### Directions
Retype every record below exactly as it is written.

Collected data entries
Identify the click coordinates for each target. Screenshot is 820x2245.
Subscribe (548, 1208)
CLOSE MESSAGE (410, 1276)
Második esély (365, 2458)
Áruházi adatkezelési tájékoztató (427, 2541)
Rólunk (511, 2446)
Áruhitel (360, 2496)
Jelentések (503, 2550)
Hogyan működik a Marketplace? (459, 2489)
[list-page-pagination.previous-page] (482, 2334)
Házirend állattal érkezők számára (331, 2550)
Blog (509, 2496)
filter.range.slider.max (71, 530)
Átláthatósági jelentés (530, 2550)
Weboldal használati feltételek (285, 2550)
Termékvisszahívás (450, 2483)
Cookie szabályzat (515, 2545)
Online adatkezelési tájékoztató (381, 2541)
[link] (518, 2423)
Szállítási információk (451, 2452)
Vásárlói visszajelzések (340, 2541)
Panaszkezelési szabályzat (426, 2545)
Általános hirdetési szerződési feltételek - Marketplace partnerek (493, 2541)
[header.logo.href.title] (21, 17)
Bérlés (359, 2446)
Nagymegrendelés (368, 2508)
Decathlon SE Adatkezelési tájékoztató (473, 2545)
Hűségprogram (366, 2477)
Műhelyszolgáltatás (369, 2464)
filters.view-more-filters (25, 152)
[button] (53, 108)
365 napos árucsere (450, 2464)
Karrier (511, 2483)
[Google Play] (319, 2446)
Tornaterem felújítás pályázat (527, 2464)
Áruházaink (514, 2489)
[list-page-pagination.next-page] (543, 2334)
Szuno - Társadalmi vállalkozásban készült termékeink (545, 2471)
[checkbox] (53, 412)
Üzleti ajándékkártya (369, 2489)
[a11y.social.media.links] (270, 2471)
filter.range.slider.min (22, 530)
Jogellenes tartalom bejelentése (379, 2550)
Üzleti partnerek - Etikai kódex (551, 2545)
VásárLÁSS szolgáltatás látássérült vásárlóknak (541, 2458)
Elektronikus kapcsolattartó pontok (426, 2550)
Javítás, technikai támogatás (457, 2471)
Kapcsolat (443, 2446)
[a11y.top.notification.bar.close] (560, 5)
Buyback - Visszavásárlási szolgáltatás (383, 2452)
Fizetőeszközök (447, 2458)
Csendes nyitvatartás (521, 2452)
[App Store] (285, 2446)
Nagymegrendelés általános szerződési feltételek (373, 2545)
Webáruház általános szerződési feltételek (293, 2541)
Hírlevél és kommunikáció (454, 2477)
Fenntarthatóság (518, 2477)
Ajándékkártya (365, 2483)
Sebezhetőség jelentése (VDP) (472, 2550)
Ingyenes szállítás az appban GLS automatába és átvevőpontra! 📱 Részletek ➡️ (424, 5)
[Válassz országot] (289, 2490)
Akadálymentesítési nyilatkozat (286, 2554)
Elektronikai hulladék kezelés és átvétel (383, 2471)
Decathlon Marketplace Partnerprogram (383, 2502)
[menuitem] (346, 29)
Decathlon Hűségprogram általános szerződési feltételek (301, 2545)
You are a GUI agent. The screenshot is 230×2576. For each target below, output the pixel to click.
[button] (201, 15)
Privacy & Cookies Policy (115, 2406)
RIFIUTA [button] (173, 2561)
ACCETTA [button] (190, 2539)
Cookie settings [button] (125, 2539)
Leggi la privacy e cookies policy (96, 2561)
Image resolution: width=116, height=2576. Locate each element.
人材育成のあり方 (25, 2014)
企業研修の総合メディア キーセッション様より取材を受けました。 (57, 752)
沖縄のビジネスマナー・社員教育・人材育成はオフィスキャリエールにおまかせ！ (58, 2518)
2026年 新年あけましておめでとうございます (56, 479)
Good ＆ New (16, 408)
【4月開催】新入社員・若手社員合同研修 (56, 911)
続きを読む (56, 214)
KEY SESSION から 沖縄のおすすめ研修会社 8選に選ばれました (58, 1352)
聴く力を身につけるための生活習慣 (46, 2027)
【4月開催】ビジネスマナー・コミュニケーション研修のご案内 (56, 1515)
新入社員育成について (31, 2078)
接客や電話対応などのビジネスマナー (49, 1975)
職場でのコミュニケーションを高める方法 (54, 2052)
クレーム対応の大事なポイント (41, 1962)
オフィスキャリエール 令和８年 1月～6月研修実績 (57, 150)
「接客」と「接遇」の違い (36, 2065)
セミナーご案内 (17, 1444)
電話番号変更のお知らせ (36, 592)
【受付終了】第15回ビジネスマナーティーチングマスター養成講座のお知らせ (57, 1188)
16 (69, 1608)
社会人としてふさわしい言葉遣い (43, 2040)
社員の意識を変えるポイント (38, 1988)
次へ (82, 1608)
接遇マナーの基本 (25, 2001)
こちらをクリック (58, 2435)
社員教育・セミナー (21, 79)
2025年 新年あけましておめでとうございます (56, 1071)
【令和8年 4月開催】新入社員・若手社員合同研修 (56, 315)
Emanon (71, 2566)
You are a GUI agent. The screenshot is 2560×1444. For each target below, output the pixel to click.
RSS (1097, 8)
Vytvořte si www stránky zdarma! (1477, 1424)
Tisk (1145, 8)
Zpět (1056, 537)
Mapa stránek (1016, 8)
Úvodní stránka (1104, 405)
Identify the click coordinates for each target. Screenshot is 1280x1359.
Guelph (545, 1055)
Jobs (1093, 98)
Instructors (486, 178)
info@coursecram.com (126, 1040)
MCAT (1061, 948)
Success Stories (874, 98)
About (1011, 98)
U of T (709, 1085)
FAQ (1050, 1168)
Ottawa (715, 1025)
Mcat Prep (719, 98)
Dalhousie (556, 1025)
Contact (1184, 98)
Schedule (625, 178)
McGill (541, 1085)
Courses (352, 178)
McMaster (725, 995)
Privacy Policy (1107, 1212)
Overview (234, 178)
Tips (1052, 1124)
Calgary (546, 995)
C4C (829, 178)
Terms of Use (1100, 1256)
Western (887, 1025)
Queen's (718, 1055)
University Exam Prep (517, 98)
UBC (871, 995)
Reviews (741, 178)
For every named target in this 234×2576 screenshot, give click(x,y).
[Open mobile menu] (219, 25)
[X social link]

### Solution below
Identify the click coordinates for each target. Screenshot is 820x2245.
Subscribe (548, 1208)
CLOSE MESSAGE (410, 1276)
Második esély (365, 2458)
Áruházi adatkezelési tájékoztató (427, 2541)
Rólunk (511, 2446)
Áruhitel (360, 2496)
Jelentések (503, 2550)
Hogyan működik a Marketplace? (459, 2489)
[list-page-pagination.previous-page] (482, 2334)
Házirend állattal érkezők számára (331, 2550)
Blog (509, 2496)
filter.range.slider.max (71, 530)
Átláthatósági jelentés (530, 2550)
Weboldal használati feltételek (285, 2550)
Termékvisszahívás (450, 2483)
Cookie szabályzat (515, 2545)
Online adatkezelési tájékoztató (381, 2541)
[link] (518, 2423)
Szállítási információk (451, 2452)
Vásárlói visszajelzések (340, 2541)
Panaszkezelési szabályzat (426, 2545)
Általános hirdetési szerződési feltételek - Marketplace partnerek (493, 2541)
[header.logo.href.title] (21, 17)
Bérlés (359, 2446)
Nagymegrendelés (368, 2508)
Decathlon SE Adatkezelési tájékoztató (473, 2545)
Hűségprogram (366, 2477)
Műhelyszolgáltatás (369, 2464)
filters.view-more-filters (25, 152)
[button] (53, 108)
365 napos árucsere (450, 2464)
Karrier (511, 2483)
[Google Play] (319, 2446)
Tornaterem felújítás pályázat (527, 2464)
Áruházaink (514, 2489)
[list-page-pagination.next-page] (543, 2334)
Szuno - Társadalmi vállalkozásban készült termékeink (545, 2471)
[checkbox] (53, 412)
Üzleti ajándékkártya (369, 2489)
[a11y.social.media.links] (270, 2471)
filter.range.slider.min (22, 530)
Jogellenes tartalom bejelentése (379, 2550)
Üzleti partnerek - Etikai kódex (551, 2545)
VásárLÁSS szolgáltatás látássérült vásárlóknak (541, 2458)
Elektronikus kapcsolattartó pontok (426, 2550)
Javítás, technikai támogatás (457, 2471)
Kapcsolat (443, 2446)
[a11y.top.notification.bar.close] (560, 5)
Buyback - Visszavásárlási szolgáltatás (383, 2452)
Fizetőeszközök (447, 2458)
Csendes nyitvatartás (521, 2452)
[App Store] (285, 2446)
Nagymegrendelés általános szerződési feltételek (373, 2545)
Webáruház általános szerződési feltételek (293, 2541)
Hírlevél és kommunikáció (454, 2477)
Fenntarthatóság (518, 2477)
Ajándékkártya (365, 2483)
Sebezhetőség jelentése (VDP) (472, 2550)
Ingyenes szállítás az appban GLS automatába és átvevőpontra! 📱 Részletek ➡️ (424, 5)
[Válassz országot] (289, 2490)
Akadálymentesítési nyilatkozat (286, 2554)
Elektronikai hulladék kezelés és átvétel (383, 2471)
Decathlon Marketplace Partnerprogram (383, 2502)
[menuitem] (346, 29)
Decathlon Hűségprogram általános szerződési feltételek (301, 2545)
You are a GUI agent. The screenshot is 230×2576. For each target below, output the pixel to click.
[button] (201, 15)
Privacy & Cookies Policy (115, 2406)
RIFIUTA [button] (173, 2561)
ACCETTA [button] (190, 2539)
Cookie settings [button] (125, 2539)
Leggi la privacy e cookies policy (96, 2561)
Image resolution: width=116, height=2576. Locate each element.
人材育成のあり方 (25, 2014)
企業研修の総合メディア キーセッション様より取材を受けました。 (57, 752)
沖縄のビジネスマナー・社員教育・人材育成はオフィスキャリエールにおまかせ！ (58, 2518)
2026年 新年あけましておめでとうございます (56, 479)
Good ＆ New (16, 408)
【4月開催】新入社員・若手社員合同研修 (56, 911)
続きを読む (56, 214)
KEY SESSION から 沖縄のおすすめ研修会社 8選に選ばれました (58, 1352)
聴く力を身につけるための生活習慣 (46, 2027)
【4月開催】ビジネスマナー・コミュニケーション研修のご案内 (56, 1515)
新入社員育成について (31, 2078)
接客や電話対応などのビジネスマナー (49, 1975)
職場でのコミュニケーションを高める方法 (54, 2052)
クレーム対応の大事なポイント (41, 1962)
オフィスキャリエール 令和８年 1月～6月研修実績 (57, 150)
「接客」と「接遇」の違い (36, 2065)
セミナーご案内 (17, 1444)
電話番号変更のお知らせ (36, 592)
【受付終了】第15回ビジネスマナーティーチングマスター養成講座のお知らせ (57, 1188)
16 (69, 1608)
社会人としてふさわしい言葉遣い (43, 2040)
社員の意識を変えるポイント (38, 1988)
次へ (82, 1608)
接遇マナーの基本 (25, 2001)
こちらをクリック (58, 2435)
社員教育・セミナー (21, 79)
2025年 新年あけましておめでとうございます (56, 1071)
【令和8年 4月開催】新入社員・若手社員合同研修 (56, 315)
Emanon (71, 2566)
You are a GUI agent. The screenshot is 2560×1444. For each target below, output the pixel to click.
RSS (1097, 8)
Vytvořte si www stránky zdarma! (1477, 1424)
Tisk (1145, 8)
Zpět (1056, 537)
Mapa stránek (1016, 8)
Úvodní stránka (1104, 405)
Identify the click coordinates for each target. Screenshot is 1280x1359.
Guelph (545, 1055)
Jobs (1093, 98)
Instructors (486, 178)
info@coursecram.com (126, 1040)
MCAT (1061, 948)
Success Stories (874, 98)
About (1011, 98)
U of T (709, 1085)
FAQ (1050, 1168)
Ottawa (715, 1025)
Mcat Prep (719, 98)
Dalhousie (556, 1025)
Contact (1184, 98)
Schedule (625, 178)
McGill (541, 1085)
Courses (352, 178)
McMaster (725, 995)
Privacy Policy (1107, 1212)
Overview (234, 178)
Tips (1052, 1124)
Calgary (546, 995)
C4C (829, 178)
Terms of Use (1100, 1256)
Western (887, 1025)
Queen's (718, 1055)
University Exam Prep (517, 98)
UBC (871, 995)
Reviews (741, 178)
For every named target in this 234×2576 screenshot, give click(x,y).
[Open mobile menu] (219, 25)
[X social link]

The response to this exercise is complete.